Higher education: narrowing down the options

Okay, so I think I'm getting narrowed down on the classes that I want to take. I've decided to try and limit my classes to Mondays and Wednesdays because there's that book I keep yammering about and I may actually need to dedicate some solid time to it. Thus, I think I've narrowed it down to three. First, we have a class called "The Sincerest Form," taught by Nicholas Delbanco. It's an interesting approach to writing short fiction which ivolves studying then mimicking the styles of authors such as Hemingway, Woolf and Joyce. From what I've heard - none of it first-hand, I assure you - Delbanco's operating from the belief that there is no original writing style and that we can learn by imitating others. It's so contrary to every other writing theory I've encountered, where finding one's own unique voice is stressed, that I think it might be good for me to give it a shot. I think the fact that the idea makes me uncomfortable may indicate a potential for something really annoying, like growth and broadened horizons. I've emailed the prof to see if I can get in, but haven't heard back yet.

I'm supposed to meet with another teacher, Tricia McElvoy, to discuss the possibility of auditing her class on Contemporary Scottish Fiction. She seems concerned that I won't be interested in all the class, as it is a freshman college writing course, but that I might enjoy the discussion portions. So I'm hoping to work something out there. I've got the obvious cultural interest in it and just hope it's not all reading Irvine Welsh, otherwise I'll have to bail. I get a headache just thinking about reading his books. Last, I'm hoping to get into a course called Anthropology of the Body & Senses. What's it about? Honesty, I'm not 100% certain yet, but I found something intriguing enough in the following course description to email the instructor:

This course is about the human body and the senses from the comparative and historical perspective of anthropology. People in different cultures have strikingly different ways of using their bodies to "make sense" of their worlds. Our purpose in this course will be explore such questions as these. How do people communicate with each other through the gestures and movements of their bodies, including their faces. Is there a natural order of the senses? What would be the nature of a world organized around smell, touch, or sound, rather than sight, as a dominant mode of knowing, or a world perceived through the feet? How do people acquire their bodily educations, for example, their notions of gender, age, beauty, purity, or strength? Is there a politics of the body and the senses? For example, why should "taste" be a mark of social class? Are social relations species-specific, or might our bodies and senses (for example, as mammals and vertebrates) provide us with means of communicating and relating more broadly? Could we ever get a sense of what it is like to be a cat or a bird or a tree? We will begin with an over view of how anthropologists study the body and the senses from a comparative perspective, focusing especially on the sensory construction of social worlds. Then we will focus on case studies of our key questions, concluding with a consideration of how attention to the varieties of bodily and sensory experience might contribute to our understanding of human behavior overall.

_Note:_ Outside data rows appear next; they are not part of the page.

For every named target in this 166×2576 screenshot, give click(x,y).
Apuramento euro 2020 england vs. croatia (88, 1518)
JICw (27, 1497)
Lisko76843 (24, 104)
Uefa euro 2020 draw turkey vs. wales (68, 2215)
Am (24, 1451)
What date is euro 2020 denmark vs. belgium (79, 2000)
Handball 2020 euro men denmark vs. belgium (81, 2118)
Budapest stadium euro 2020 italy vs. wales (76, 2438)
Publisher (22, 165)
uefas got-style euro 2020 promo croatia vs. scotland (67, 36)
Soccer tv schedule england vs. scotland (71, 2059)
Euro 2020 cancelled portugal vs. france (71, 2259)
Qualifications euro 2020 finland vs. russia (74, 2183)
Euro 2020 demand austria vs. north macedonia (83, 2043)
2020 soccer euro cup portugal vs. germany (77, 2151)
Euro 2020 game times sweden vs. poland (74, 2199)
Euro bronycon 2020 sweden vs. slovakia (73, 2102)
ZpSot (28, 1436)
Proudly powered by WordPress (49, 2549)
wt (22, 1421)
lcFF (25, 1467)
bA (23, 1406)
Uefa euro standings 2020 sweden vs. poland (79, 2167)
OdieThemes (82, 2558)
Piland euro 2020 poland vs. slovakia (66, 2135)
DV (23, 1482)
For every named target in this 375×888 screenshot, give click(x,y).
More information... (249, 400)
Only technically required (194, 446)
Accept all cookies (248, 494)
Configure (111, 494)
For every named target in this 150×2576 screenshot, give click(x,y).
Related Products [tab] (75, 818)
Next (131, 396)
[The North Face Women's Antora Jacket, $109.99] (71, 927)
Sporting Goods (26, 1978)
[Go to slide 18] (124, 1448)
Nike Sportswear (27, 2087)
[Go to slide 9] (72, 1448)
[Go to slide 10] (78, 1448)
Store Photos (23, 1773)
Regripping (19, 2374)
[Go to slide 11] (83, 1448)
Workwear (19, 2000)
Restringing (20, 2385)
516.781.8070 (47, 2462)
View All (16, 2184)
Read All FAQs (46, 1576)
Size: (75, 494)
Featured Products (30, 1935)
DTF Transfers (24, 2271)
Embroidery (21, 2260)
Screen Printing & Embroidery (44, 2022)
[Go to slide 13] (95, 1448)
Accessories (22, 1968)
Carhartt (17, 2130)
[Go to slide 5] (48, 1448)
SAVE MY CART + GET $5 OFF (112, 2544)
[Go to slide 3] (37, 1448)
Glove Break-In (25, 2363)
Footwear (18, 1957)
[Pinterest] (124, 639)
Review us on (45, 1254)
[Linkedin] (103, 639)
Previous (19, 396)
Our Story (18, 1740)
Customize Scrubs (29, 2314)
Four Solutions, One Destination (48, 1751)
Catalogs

Yesterday, after a tour of the graduate and undergraduate libraries - accompanied by a rather dizzying intro to the university's online resources - we hung out with some of the Fellows at a rather crowded, stereotypical college bar, called Ashley's. One of the Fellows, John Bacon, is actually a native of Ann Arbor and is proving a valuable source of tips and info.

There, I had a really fascinating discussion with one of the international fellows, Min-Ah Kim, about the role of women in politics in her native South Korea as compared to here in the US. (That's the focus of her studies here at UM.) Interesting to know there's not actually too much difference between women's struggles in a completely different culture. Deputy editor of The Kyunghyang Daily News in Seoul, Min-Ah's a terrific person, warm and fascinating and filled with the kind of earnest questions about American culture that make you think about our country differently.

Min-Ah's just one of several international fellows here, which include a female reporter from CNN-Turk in Istanbul; a freelance writer from Rwanda; the executive editor of La Razon, from Buenos Aires, Argentina; and an editor from BBC World Service News. In case you were wondering how international I'm being, the answer is: very.

I'm not sure what everyone else is up to for the upcoming weekend. I know the couple from Sydney, Kim and Gerard, have rented a car and are bravely going up North to explore. Chris and I are going to continue settling in, I suppose. He will be using his student tickets to attend the football game tomorrow. (Friends reading this may wish to consider the game schedule when planning trips to visit - I can pretty much guarantee that his spare ticket will go unused.)There's a big books sale, and a ton of other little goings-on, including a student comedy improv troupe we may check out tomorrow night. I'm also excited (as only certain people can be) about the Fiber Fleece Festival in Chelsea on Sunday. The rest, as they say, is up in the air.